### BRIEF
Please write each record out again word for word.

··· MATERIAL PROVIDED ···

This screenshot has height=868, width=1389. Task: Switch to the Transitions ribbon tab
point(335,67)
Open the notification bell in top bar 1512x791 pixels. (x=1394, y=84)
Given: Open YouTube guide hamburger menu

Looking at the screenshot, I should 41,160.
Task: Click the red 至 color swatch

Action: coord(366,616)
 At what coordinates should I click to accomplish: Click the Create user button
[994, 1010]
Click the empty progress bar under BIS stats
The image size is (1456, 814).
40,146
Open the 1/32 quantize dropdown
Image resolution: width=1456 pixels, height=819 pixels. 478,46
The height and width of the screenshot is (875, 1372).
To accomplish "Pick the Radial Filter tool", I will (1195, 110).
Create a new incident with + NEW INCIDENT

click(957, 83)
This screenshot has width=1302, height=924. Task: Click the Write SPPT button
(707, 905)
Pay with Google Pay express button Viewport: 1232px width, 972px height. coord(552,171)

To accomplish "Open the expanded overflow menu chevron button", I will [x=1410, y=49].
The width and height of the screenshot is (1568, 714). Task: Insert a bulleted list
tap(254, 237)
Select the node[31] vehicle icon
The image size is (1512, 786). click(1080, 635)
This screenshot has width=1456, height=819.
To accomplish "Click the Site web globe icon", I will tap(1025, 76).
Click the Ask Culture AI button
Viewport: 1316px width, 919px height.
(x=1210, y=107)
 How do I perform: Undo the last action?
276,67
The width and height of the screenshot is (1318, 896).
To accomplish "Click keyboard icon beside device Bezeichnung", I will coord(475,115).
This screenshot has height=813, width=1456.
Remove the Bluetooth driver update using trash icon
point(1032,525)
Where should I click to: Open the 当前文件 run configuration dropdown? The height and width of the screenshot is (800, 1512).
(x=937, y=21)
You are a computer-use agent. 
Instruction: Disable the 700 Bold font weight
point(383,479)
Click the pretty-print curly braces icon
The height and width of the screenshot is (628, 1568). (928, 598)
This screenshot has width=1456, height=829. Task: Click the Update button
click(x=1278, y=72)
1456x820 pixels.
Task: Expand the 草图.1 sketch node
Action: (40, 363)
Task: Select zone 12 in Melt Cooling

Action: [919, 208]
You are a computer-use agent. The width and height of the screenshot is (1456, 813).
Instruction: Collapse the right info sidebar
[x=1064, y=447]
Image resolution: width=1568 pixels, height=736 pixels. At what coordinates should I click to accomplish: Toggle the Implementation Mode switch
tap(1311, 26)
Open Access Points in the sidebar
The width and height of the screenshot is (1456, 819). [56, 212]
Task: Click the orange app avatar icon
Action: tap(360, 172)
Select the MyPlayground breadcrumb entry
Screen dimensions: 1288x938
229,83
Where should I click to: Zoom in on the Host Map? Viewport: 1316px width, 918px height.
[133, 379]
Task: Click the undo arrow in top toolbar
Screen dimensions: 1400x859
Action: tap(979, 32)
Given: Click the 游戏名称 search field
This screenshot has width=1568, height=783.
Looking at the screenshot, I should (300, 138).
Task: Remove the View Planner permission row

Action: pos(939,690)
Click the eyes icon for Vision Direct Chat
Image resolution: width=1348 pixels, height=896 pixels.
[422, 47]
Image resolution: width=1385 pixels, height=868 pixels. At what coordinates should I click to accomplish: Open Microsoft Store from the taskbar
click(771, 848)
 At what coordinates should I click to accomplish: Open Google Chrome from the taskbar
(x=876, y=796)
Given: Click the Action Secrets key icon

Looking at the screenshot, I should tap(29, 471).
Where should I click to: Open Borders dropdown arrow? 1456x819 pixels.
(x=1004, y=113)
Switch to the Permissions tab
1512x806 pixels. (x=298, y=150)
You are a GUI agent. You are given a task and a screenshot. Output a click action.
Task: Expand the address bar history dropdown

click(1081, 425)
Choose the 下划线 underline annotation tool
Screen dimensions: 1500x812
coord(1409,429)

···

### ANSWER SPACE
This screenshot has height=868, width=1389. Task: Switch to the Transitions ribbon tab
point(335,67)
Open the notification bell in top bar 1512x791 pixels. (x=1394, y=84)
Given: Open YouTube guide hamburger menu

Looking at the screenshot, I should 41,160.
Task: Click the red 至 color swatch

Action: coord(366,616)
 At what coordinates should I click to accomplish: Click the Create user button
[994, 1010]
Click the empty progress bar under BIS stats
The image size is (1456, 814).
40,146
Open the 1/32 quantize dropdown
Image resolution: width=1456 pixels, height=819 pixels. 478,46
The height and width of the screenshot is (875, 1372).
To accomplish "Pick the Radial Filter tool", I will (1195, 110).
Create a new incident with + NEW INCIDENT

click(957, 83)
This screenshot has width=1302, height=924. Task: Click the Write SPPT button
(707, 905)
Pay with Google Pay express button Viewport: 1232px width, 972px height. coord(552,171)

To accomplish "Open the expanded overflow menu chevron button", I will [x=1410, y=49].
The width and height of the screenshot is (1568, 714). Task: Insert a bulleted list
tap(254, 237)
Select the node[31] vehicle icon
The image size is (1512, 786). click(1080, 635)
This screenshot has width=1456, height=819.
To accomplish "Click the Site web globe icon", I will tap(1025, 76).
Click the Ask Culture AI button
Viewport: 1316px width, 919px height.
(x=1210, y=107)
 How do I perform: Undo the last action?
276,67
The width and height of the screenshot is (1318, 896).
To accomplish "Click keyboard icon beside device Bezeichnung", I will coord(475,115).
This screenshot has height=813, width=1456.
Remove the Bluetooth driver update using trash icon
point(1032,525)
Where should I click to: Open the 当前文件 run configuration dropdown? The height and width of the screenshot is (800, 1512).
(x=937, y=21)
You are a computer-use agent. 
Instruction: Disable the 700 Bold font weight
point(383,479)
Click the pretty-print curly braces icon
The height and width of the screenshot is (628, 1568). (928, 598)
This screenshot has width=1456, height=829. Task: Click the Update button
click(x=1278, y=72)
1456x820 pixels.
Task: Expand the 草图.1 sketch node
Action: (40, 363)
Task: Select zone 12 in Melt Cooling

Action: [919, 208]
You are a computer-use agent. The width and height of the screenshot is (1456, 813).
Instruction: Collapse the right info sidebar
[x=1064, y=447]
Image resolution: width=1568 pixels, height=736 pixels. At what coordinates should I click to accomplish: Toggle the Implementation Mode switch
tap(1311, 26)
Open Access Points in the sidebar
The width and height of the screenshot is (1456, 819). [56, 212]
Task: Click the orange app avatar icon
Action: tap(360, 172)
Select the MyPlayground breadcrumb entry
Screen dimensions: 1288x938
229,83
Where should I click to: Zoom in on the Host Map? Viewport: 1316px width, 918px height.
[133, 379]
Task: Click the undo arrow in top toolbar
Screen dimensions: 1400x859
Action: tap(979, 32)
Given: Click the 游戏名称 search field
This screenshot has width=1568, height=783.
Looking at the screenshot, I should (300, 138).
Task: Remove the View Planner permission row

Action: pos(939,690)
Click the eyes icon for Vision Direct Chat
Image resolution: width=1348 pixels, height=896 pixels.
[422, 47]
Image resolution: width=1385 pixels, height=868 pixels. At what coordinates should I click to accomplish: Open Microsoft Store from the taskbar
click(771, 848)
 At what coordinates should I click to accomplish: Open Google Chrome from the taskbar
(x=876, y=796)
Given: Click the Action Secrets key icon

Looking at the screenshot, I should tap(29, 471).
Where should I click to: Open Borders dropdown arrow? 1456x819 pixels.
(x=1004, y=113)
Switch to the Permissions tab
1512x806 pixels. (x=298, y=150)
You are a GUI agent. You are given a task and a screenshot. Output a click action.
Task: Expand the address bar history dropdown

click(1081, 425)
Choose the 下划线 underline annotation tool
Screen dimensions: 1500x812
coord(1409,429)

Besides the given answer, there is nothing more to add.